SPLASH or SLASH? [brass tacks]

Arnold M. Zwicky zwicky at CSLI.STANFORD.EDU
Mon Nov 26 17:17:00 UTC 2007


On Nov 23, 2007, at 10:54 AM, Doug Wilson wrote:

>>>> Nothing that early has been found in the UK, which casts the
>>>> rhyming-slang origin in serious doubt.
>>>
>>> Hmm, some sort of idiom blend?
>>>
>>> "cast doubt on X" + "put/place X in doubt" -> "cast X in doubt"
>>
>> it sounded perfectly ordinary to me, but then i googled, and {"cast *
>> in doubt"} is *tiny* vs. {"put * in doubt"} and {"place * in doubt"}.
>
> Seemed OK to me; still does, I guess.
>
> Try <<cast in doubt>> at Google Books: hundreds of instances, most of
> them pertinent at a glance, dating back to 1822 although maybe with
> some concentration recently.
>
> It seems that maybe it's rather frequently passive: "X is cast in
> doubt" etc.

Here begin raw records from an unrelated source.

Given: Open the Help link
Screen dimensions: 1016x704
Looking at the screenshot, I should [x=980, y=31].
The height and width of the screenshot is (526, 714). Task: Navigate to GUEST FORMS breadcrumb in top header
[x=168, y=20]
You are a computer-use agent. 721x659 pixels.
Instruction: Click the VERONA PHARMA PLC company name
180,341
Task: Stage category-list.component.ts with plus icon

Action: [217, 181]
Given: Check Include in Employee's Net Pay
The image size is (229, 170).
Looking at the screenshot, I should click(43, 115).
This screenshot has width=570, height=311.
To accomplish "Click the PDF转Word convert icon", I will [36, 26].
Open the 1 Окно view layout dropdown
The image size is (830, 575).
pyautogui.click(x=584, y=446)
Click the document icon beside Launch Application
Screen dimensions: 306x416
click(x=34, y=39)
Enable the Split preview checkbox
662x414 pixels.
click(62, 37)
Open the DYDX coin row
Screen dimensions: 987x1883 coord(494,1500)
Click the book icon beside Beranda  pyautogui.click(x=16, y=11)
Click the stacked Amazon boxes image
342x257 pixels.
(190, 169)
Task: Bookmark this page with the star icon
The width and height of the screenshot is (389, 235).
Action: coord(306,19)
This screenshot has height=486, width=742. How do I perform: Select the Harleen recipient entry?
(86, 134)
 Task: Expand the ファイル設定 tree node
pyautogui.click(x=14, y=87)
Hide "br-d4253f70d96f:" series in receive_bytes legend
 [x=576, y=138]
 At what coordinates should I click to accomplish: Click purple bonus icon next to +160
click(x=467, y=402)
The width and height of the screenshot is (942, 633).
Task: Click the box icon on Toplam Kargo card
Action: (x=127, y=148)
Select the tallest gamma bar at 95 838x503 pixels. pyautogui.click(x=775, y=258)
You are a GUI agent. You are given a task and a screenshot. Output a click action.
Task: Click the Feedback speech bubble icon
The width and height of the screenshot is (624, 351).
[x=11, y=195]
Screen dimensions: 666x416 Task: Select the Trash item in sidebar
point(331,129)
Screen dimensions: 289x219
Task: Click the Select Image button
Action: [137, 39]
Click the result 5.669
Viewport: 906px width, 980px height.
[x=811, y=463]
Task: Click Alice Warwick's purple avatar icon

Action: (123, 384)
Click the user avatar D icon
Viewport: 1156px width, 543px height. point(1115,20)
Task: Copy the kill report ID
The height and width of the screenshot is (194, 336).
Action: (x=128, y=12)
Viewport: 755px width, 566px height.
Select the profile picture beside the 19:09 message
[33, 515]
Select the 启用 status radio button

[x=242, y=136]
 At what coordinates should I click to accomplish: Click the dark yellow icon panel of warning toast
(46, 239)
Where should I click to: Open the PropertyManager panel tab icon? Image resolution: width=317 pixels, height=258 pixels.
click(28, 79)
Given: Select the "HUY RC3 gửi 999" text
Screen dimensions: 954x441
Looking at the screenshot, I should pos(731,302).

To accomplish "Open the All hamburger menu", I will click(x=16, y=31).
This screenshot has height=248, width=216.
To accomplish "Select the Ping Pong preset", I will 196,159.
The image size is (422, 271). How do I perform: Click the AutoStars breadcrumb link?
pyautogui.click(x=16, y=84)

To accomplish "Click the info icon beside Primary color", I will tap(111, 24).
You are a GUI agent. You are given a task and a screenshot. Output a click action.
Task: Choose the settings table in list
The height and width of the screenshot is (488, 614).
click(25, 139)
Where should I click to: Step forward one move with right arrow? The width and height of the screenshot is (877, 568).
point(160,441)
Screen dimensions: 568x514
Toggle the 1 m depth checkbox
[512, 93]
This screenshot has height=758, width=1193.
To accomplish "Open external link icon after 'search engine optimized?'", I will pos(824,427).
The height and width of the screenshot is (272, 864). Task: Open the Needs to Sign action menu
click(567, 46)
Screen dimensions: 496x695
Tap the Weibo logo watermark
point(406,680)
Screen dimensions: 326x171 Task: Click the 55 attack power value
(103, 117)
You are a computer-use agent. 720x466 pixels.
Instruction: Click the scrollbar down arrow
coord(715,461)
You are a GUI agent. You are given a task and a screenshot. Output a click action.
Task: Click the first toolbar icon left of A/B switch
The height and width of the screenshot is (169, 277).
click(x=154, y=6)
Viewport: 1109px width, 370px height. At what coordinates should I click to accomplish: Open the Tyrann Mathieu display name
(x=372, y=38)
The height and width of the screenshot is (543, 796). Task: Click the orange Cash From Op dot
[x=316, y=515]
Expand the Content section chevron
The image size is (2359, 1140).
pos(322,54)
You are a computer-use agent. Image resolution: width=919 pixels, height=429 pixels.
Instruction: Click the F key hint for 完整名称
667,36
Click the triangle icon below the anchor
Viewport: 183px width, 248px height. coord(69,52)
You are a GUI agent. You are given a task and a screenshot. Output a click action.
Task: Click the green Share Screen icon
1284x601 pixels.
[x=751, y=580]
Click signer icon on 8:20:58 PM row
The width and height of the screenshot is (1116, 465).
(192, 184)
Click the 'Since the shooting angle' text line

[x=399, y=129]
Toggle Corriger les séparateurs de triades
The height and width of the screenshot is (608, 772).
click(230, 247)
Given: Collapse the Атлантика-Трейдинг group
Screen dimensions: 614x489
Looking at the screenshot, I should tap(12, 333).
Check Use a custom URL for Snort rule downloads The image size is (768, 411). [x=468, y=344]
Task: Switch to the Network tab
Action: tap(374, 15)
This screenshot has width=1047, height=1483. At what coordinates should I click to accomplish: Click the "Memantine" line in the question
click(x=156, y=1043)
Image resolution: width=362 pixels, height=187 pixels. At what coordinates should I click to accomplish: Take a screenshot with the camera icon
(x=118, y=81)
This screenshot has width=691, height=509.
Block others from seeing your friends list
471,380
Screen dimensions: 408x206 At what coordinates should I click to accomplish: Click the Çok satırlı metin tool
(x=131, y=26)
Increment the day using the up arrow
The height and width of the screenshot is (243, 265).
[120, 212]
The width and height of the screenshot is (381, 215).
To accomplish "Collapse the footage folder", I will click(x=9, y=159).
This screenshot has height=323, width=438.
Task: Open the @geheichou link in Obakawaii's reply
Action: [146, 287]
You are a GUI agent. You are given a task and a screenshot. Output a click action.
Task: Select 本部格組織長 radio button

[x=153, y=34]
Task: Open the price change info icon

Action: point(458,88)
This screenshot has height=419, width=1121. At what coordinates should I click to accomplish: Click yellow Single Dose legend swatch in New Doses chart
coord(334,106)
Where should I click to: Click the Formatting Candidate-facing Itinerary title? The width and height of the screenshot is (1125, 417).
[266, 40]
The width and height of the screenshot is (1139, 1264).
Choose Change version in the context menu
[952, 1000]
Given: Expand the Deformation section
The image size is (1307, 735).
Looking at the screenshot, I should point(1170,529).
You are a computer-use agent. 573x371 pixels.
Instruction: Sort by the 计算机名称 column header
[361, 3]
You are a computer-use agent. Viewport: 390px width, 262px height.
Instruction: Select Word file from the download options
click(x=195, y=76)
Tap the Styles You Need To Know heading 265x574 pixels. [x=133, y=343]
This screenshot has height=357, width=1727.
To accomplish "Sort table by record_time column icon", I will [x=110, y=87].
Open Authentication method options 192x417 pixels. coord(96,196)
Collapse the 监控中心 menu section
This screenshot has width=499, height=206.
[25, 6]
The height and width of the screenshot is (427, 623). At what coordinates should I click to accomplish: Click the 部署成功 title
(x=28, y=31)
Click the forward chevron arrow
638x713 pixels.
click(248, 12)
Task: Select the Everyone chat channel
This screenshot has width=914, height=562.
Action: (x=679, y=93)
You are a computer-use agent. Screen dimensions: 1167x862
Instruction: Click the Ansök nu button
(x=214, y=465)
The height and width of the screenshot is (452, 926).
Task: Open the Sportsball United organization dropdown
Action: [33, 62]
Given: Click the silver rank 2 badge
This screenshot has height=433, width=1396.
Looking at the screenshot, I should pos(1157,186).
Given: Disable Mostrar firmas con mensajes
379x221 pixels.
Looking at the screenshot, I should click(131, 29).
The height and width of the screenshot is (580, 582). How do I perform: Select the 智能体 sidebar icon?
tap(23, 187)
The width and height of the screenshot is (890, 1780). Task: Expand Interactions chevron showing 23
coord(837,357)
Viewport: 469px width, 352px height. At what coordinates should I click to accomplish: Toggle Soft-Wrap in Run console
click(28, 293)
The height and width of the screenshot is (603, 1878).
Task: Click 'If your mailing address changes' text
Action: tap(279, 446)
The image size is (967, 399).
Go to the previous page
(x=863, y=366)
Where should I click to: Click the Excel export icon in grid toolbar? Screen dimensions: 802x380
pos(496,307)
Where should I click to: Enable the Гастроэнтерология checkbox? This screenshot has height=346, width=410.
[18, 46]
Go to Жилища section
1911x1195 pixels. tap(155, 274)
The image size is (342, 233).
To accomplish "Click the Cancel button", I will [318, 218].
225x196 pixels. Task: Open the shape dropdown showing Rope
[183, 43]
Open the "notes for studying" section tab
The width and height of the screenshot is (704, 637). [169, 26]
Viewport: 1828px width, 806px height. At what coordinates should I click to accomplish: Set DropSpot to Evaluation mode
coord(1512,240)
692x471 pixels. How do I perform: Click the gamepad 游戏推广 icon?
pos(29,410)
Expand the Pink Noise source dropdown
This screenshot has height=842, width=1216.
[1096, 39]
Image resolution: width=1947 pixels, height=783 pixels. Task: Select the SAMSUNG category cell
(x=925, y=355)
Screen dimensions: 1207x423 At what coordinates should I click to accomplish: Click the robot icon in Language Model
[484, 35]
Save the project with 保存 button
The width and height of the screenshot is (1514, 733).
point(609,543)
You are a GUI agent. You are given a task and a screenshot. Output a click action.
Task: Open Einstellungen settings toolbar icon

Plenty of active uses too though.

interesting case.  there's a small pattern here, with a few verbs
(put, place, throw) that are common in the pattern, plus one (cast)
that's much less common; the verbs are semantically similar.  what do
we conclude from this?

on the face of it, nothing.  there's no reason to think that the
infrequent item has some special status (in this case, that it can
occur in the pattern only as a result of a combination of this pattern
with another pattern involving all the items).

look at ditransitive transfer verbs.  "give" is by far the most
common, and the others decline in frequency to a tiny fraction of
"give".  in raw google webhits:

"give me that" 1,020,000
"hand me that" 81,800
"toss me that" 29,200
"throw me that" 9,330

we don't conclude from this enormous disparity that "throw" doesn't
really occur in this construction but turns up in the ditransitive
pattern only as a result of a combination of this pattern with the
prepositional-dative pattern, or as an ad hoc extension of the
ditransitive pattern to a semantically similar verb.  there's nothing
special about things like "throw me that ball".

a different sort of case.  look at the sentence-initial connective
"too", as in "Too, the Dutch emerged from the oil crisis with their
heads high" (NYT, cited by MWDEU).  MWDEU concludes: "No grammatical
objection can be made to it", but presumably because of its relative
rarity (as against the more common "moreover", "besides", "in
addition" and "also") it sounds peculiar to some people, and some
handbooks discourage it.

Bryan Garner, in particular, just hates it.  _Garner's Modern American
Usage_: "It is poor usage to begin a sentence with _too_ (= also),
although there is a tendency in facile journalism to use the word this
way."  He recommends "also" instead, but also lists "moreover",
"further", and "furthermore" as "serviceable" alternatives.  (why not
"besides" or "in addition"?)

(A characteristic Garner passage, combining an ex cathedra judgment
about a usage and a disparagement of the motives of those who use it.)